» **WORK TASK**
Reproduce the lines of the records below without any change, starting with the line that contains "The height and" and continuing through the line that contains "section-heading: 簡易編集 is". Include both of those lines.

======== THE DATA ========

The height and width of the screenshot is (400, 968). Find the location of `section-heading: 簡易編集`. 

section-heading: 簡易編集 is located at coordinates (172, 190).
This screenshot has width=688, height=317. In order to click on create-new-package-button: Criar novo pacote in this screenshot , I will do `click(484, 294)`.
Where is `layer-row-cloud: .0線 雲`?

========
======== THE DATA ========

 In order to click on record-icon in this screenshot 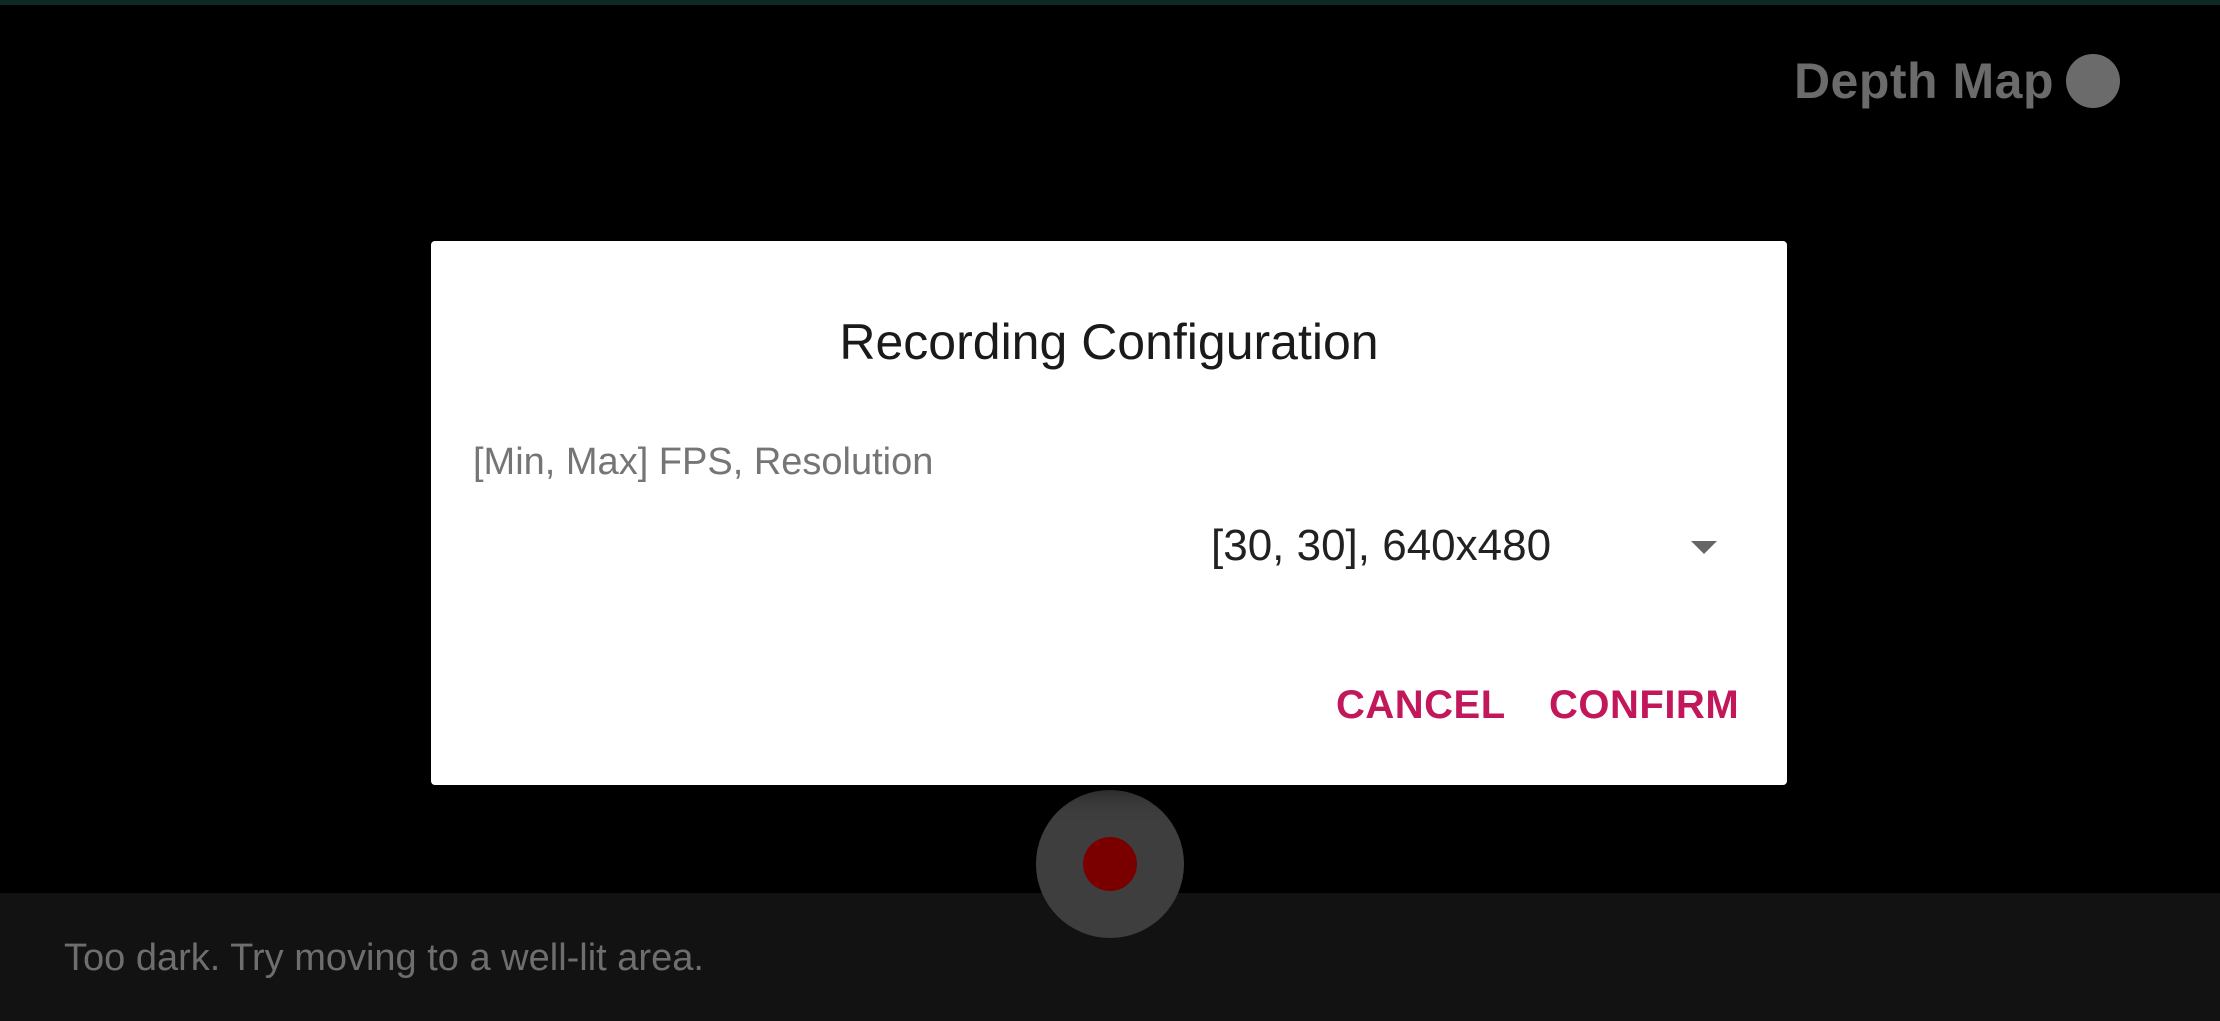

========

» **RESPONSE BOX**
The height and width of the screenshot is (400, 968). Find the location of `section-heading: 簡易編集`. 

section-heading: 簡易編集 is located at coordinates (172, 190).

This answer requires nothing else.